So, tonight, ladies and gentlemen, in my best Rod Serling voice, I’ll be introducing a minor tale, the story of the “Monkey’s Tail.” Like most things in “real life,” it isn’t as dramatic as Jacobs’ familiar story, but more in line with the pedestrian life of one Mr. Michael J. Wozikoniks of 221 Elm Street in any city you can imagine, even yours.

Mr. Wozikoniks works in an office. Not one of those modern offices with computers and break areas. No, this is an old fashioned office for an old fashioned tale. This office has rows of desks with people typing and filing. I don’t really know what Mr. Wozikoniks does, but it does involve a lot of typing and filing. And, of course, he has a surly boss who always is ordering him around to type something or file something or something.

Our Story Begins

(Scene One, his large office.) (Our hero is seen glancing around.)

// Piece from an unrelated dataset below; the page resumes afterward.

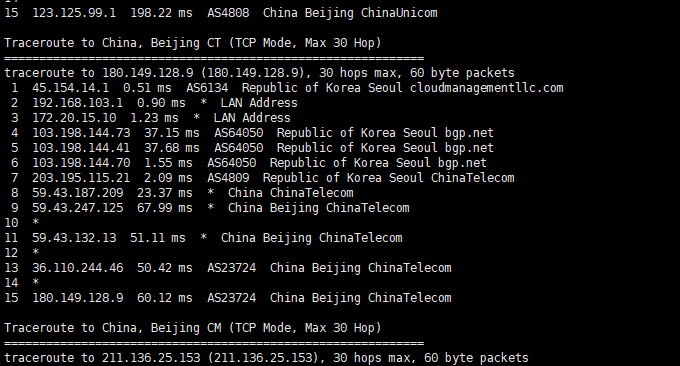Click the IP address 45.154.14.1
Screen dimensions: 680x366
pyautogui.click(x=71, y=88)

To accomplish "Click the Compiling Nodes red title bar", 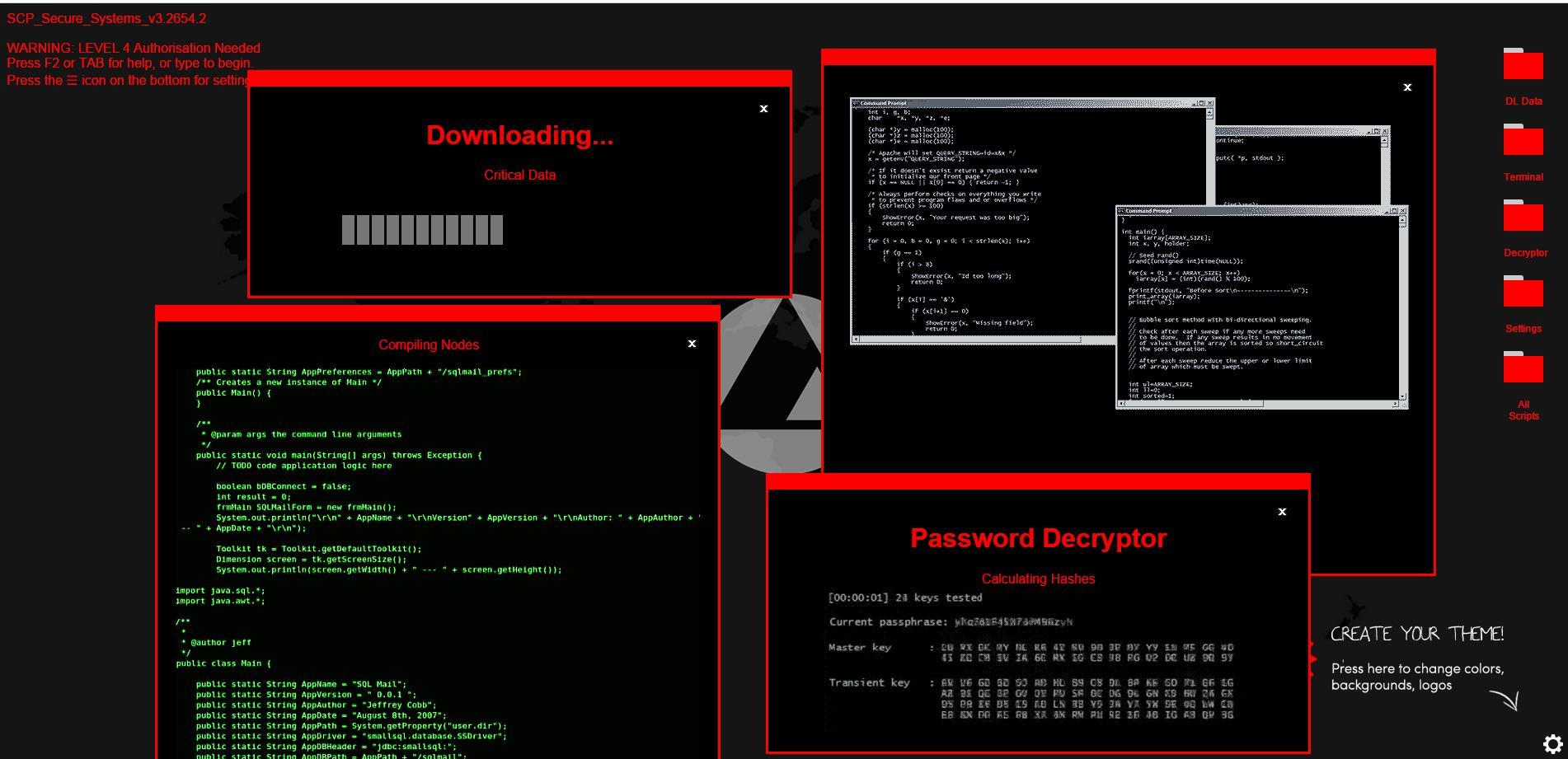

M.J. (as his friends call him) always has one eye on the clock. He’s wishing for 5:00 to arrive, but – of course – the wish doesn’t come true because we haven’t gotten to that part of the story yet. But eventually the “slowly moving hands of time” arrive at the magical “quitting hour.” (Take that Mr. Serling. You’re not the only one that can write that purple prose.)

M.J. heads out to the parking lot and locates his car. It’s an old sedan with a big dent in one side, but he can’t afford to have it fixed. He can’t even afford to have insurance. But that’s another tale. He hops in and makes a wish that it will start. Again, the magic isn’t here yet, but that wish is granted and the old jalopy roars to life. Did I mention it needs a new muffler?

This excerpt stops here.